Lori is right that families come to our site and expect to find informed, quality school reviews. GreatSchools has 125,000 elementary, middle, and high schools in our directory and we provide wide coverage and up-to-date academic information for each of these schools. While we strive to paint the fullest picture possible of each school on our site -- one that goes beyond the test scores –- gathering qualitative information on so many schools around the country is a daunting task.
We currently rely on members of the school community -- parents, students, teachers, and staff -- to supplement the information we provide in the form of community school reviews. We also encourage readers to comment if they disagree with another community member's review of a school –- this is particularly important. For some schools we get 200 reviews; in other cases, we get none. In this case we got just one review, and it clearly didn't reflect what was going on there.

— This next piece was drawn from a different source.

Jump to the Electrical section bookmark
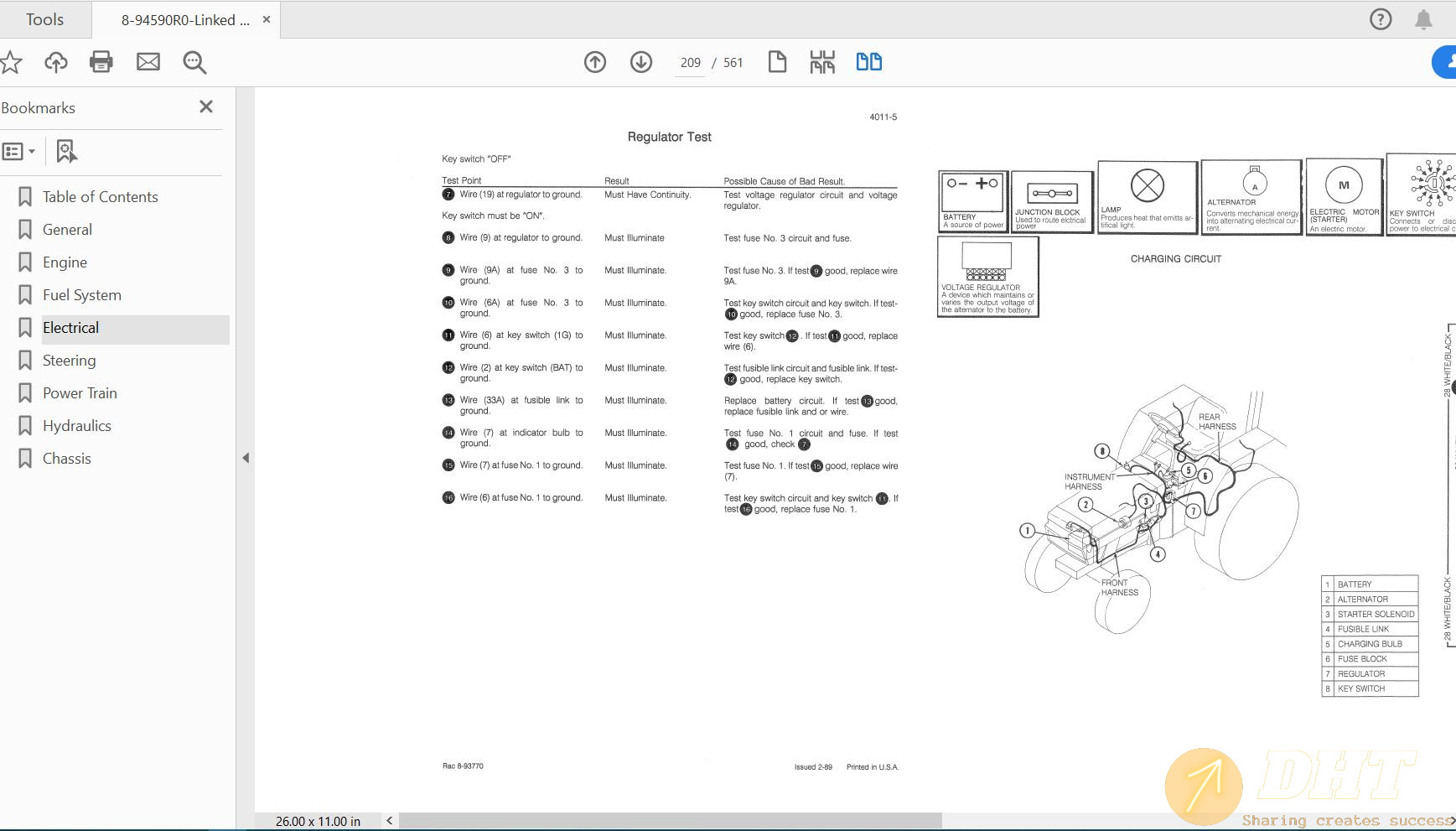 (70, 327)
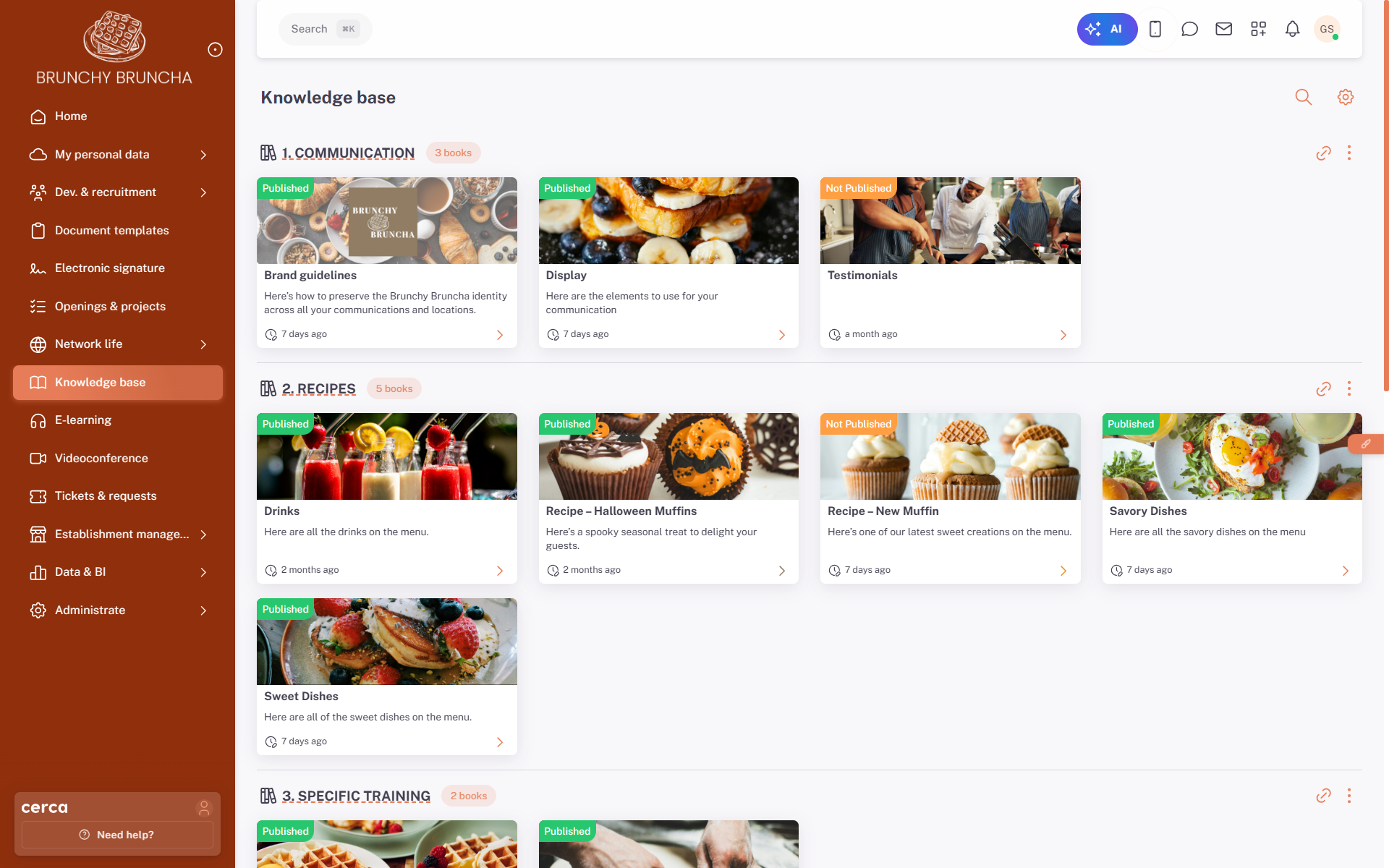Open the mail envelope icon

click(x=1223, y=29)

Our ratings shouldn't be the last word on a school, and we don't intend them to be. We encourage parents to do their own research on schools they are considering for their children. After checking out the GreatSchools Rating, go online and check news sites in the area. Google the school -- under web and news -- and see what you find. Talk to other parents who know the school, and to students and teachers as well. Visit the school if you possibly can.
Finally, if you have experience with a school, good or bad, please write a review on our site and let us know. We rely on readers like Lori – and you -- to get the best possible information about schools.
Additional note: The O.D.Heck Developmental Center has been removed from our site because it is an institution, rather than a school.